A campanha Março Azul, voltada à conscientização sobre o câncer de intestino, tem evidenciado um fenômeno relevante nos últimos anos: a repercussão de casos de pessoas públicas contribuiu significativamente para o aumento da procura por exames preventivos. De acordo com uma análise preliminar feita pela iniciativa, a trajetória da doença enfrentada pela cantora Preta Gil coincidiu com uma evolução expressiva nos números de rastreamento. Entre a divulgação do diagnóstico da artista, em 2023, e sua morte, dois anos depois, o total de pesquisas de sangue oculto nas fezes cresceu 18% no Sistema Único de Saúde (SUS), enquanto o volume de colonoscopias aumentou 23%.

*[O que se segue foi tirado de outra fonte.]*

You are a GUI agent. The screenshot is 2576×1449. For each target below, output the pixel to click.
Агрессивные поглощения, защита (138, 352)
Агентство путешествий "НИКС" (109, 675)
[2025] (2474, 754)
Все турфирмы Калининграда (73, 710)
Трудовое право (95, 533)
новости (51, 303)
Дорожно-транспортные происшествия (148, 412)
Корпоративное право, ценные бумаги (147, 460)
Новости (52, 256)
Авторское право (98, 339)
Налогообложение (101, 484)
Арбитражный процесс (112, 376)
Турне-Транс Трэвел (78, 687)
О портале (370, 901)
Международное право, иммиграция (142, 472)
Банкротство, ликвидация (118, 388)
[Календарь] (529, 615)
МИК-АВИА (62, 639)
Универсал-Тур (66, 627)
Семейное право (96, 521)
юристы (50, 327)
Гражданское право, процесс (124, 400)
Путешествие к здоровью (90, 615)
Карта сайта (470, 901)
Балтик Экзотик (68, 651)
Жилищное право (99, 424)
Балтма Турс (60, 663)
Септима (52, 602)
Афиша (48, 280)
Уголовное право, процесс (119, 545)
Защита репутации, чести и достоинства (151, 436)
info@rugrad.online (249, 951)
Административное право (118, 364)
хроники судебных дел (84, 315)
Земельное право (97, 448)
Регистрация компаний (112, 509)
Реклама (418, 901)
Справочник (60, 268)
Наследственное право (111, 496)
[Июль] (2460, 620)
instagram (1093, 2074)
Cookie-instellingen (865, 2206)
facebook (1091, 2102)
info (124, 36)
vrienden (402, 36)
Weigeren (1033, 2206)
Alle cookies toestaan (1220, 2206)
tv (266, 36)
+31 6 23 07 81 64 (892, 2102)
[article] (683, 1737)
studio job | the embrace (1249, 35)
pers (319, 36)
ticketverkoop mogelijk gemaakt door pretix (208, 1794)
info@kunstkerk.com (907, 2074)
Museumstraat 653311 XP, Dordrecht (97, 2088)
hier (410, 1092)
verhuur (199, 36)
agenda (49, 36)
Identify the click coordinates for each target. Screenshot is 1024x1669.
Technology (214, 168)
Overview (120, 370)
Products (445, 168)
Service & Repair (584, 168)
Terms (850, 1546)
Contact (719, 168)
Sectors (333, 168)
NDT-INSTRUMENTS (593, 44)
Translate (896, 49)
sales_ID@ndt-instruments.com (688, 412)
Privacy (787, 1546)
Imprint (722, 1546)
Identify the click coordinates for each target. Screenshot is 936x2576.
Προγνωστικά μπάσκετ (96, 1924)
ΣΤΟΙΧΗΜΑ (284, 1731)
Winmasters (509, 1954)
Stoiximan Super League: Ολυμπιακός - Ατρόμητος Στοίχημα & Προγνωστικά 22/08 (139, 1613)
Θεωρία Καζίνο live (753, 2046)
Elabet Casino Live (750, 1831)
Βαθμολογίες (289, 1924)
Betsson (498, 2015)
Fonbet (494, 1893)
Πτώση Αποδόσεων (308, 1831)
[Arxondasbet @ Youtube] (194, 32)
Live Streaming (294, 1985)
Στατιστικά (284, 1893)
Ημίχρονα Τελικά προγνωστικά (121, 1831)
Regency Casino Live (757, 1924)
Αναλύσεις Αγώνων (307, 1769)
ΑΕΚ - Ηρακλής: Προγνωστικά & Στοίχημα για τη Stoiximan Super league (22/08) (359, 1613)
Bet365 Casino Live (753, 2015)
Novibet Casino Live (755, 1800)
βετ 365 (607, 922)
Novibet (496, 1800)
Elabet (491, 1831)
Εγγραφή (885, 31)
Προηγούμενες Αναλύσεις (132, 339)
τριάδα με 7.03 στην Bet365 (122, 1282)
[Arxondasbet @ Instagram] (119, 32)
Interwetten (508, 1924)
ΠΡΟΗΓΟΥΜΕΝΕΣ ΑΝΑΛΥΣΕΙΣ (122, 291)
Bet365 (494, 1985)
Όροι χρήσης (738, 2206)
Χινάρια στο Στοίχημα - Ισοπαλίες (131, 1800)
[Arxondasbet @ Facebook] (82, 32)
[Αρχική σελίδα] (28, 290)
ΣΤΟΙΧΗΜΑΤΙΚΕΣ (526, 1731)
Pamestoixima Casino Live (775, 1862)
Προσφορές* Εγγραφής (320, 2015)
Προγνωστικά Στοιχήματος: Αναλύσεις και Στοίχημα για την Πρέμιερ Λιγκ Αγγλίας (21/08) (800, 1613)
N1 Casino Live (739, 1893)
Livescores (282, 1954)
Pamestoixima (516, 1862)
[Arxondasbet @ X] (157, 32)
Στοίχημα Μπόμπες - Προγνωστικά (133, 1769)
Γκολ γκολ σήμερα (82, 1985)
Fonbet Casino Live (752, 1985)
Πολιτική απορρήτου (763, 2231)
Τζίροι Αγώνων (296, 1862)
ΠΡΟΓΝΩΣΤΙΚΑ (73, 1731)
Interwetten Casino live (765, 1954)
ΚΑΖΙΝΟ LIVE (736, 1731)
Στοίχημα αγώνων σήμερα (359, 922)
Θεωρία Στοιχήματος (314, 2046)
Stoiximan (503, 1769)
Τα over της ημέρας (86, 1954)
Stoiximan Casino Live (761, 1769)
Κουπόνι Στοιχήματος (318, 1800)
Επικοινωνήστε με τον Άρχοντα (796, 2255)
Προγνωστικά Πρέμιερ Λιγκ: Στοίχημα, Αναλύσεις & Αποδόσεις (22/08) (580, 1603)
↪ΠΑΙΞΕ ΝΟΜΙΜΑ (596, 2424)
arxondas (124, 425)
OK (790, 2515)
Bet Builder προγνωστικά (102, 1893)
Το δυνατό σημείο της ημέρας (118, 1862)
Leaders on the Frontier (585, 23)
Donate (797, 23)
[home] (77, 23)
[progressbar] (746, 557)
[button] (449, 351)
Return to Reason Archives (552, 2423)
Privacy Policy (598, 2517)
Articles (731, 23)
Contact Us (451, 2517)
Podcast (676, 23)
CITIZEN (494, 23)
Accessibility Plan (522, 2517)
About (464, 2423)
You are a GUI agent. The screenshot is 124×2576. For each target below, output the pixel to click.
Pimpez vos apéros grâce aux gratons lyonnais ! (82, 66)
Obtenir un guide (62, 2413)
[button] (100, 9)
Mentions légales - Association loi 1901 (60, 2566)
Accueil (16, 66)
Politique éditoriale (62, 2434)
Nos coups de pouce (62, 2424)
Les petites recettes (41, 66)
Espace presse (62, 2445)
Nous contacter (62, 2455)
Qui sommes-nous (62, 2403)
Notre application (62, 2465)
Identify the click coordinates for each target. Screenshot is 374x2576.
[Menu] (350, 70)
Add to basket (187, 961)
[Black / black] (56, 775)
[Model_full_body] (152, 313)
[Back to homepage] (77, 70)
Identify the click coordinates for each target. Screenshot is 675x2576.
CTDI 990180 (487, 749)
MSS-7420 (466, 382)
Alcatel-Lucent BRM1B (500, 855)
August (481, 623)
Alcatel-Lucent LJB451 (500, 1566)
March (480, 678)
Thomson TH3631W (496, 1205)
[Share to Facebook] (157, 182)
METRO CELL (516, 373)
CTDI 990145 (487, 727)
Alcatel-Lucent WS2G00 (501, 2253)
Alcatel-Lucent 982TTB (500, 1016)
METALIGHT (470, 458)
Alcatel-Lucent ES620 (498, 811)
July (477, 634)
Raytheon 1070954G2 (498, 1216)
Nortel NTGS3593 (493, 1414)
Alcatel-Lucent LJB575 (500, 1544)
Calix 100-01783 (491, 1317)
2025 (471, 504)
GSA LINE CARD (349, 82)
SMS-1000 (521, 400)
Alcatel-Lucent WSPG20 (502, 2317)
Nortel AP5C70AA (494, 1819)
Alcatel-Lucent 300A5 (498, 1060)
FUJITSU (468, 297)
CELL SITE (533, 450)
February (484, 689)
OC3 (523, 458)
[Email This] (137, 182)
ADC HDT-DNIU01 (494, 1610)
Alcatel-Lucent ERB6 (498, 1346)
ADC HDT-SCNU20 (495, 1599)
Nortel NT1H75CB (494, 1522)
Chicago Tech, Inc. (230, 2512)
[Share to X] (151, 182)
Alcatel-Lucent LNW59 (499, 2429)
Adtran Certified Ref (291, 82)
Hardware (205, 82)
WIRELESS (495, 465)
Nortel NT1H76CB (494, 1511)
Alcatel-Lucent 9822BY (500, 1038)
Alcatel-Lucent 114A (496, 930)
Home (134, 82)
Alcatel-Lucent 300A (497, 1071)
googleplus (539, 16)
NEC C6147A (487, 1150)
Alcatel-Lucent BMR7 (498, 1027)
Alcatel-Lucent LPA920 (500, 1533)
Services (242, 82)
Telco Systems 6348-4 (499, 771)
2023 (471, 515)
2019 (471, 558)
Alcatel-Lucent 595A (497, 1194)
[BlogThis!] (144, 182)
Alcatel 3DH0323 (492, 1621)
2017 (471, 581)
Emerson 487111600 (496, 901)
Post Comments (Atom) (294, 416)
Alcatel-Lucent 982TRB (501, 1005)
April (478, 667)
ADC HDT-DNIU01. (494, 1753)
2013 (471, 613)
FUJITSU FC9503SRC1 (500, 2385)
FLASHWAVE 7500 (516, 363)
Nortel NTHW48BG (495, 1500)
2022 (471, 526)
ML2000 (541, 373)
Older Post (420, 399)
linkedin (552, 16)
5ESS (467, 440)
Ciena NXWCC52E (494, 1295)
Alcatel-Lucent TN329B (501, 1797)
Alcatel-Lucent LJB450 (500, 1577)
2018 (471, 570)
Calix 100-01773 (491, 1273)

Especialistas apontam que o protagonismo de figuras públicas ao compartilharem publicamente suas experiências com o câncer de intestino tem um impacto direto na conscientização da população. “Ao tornarem público o diagnóstico de câncer de intestino, diversas pessoas famosas ajudaram a transformar a própria dor em alerta para milhões de outras pessoas. Nomes como Preta Gil, Chadwick Boseman, Roberto Dinamite e outros passaram a falar abertamente sobre sintomas, tratamento e, sobretudo, sobre a importância de não adiar a investigação quando algo não vai bem”, destacou um dos médicos envolvidos na campanha. Ele ressalta que cada entrevista, postagem ou depoimento dessas personalidades funciona como um lembrete de que o câncer de intestino pode atingir qualquer pessoa, mas que a chance de cura é muito maior quando a doença é descoberta em estágio inicial.

Promovida nacionalmente desde 2021, a campanha Março Azul é organizada pela Sociedade Brasileira de Endoscopia Digestiva, pela Sociedade Brasileira de Coloproctologia (SBCP) e pela Federação Brasileira de Gastroenterologia (FBG). Neste ano, a iniciativa conta com o apoio institucional da Sociedade Brasileira de Anestesiologia (SBA), da Associação Médica Brasileira (AMB), do Conselho Federal de Medicina (CFM) e de outras sociedades de especialidades médicas. O objetivo da campanha é ampliar o acesso à informação sobre os fatores de risco, os sintomas e a importância do rastreamento precoce, principal estratégia para reduzir a mortalidade pela doença.

A estimativa do Instituto Nacional de Câncer (Inca) é preocupante: as mortes prematuras por câncer de intestino, antes dos 70 anos, devem aumentar até 2030, tanto entre homens quanto entre mulheres. A projeção considera não apenas o envelhecimento populacional, mas também o crescimento da incidência da doença entre pessoas jovens, o diagnóstico tardio e a baixa cobertura de exames de rastreamento. Especialistas reforçam que a disseminação de informações, impulsionada por casos de alta visibilidade, tem se mostrado uma aliada importante no enfrentamento do câncer de intestino, ajudando a salvar vidas ao incentivar a realização de exames preventivos.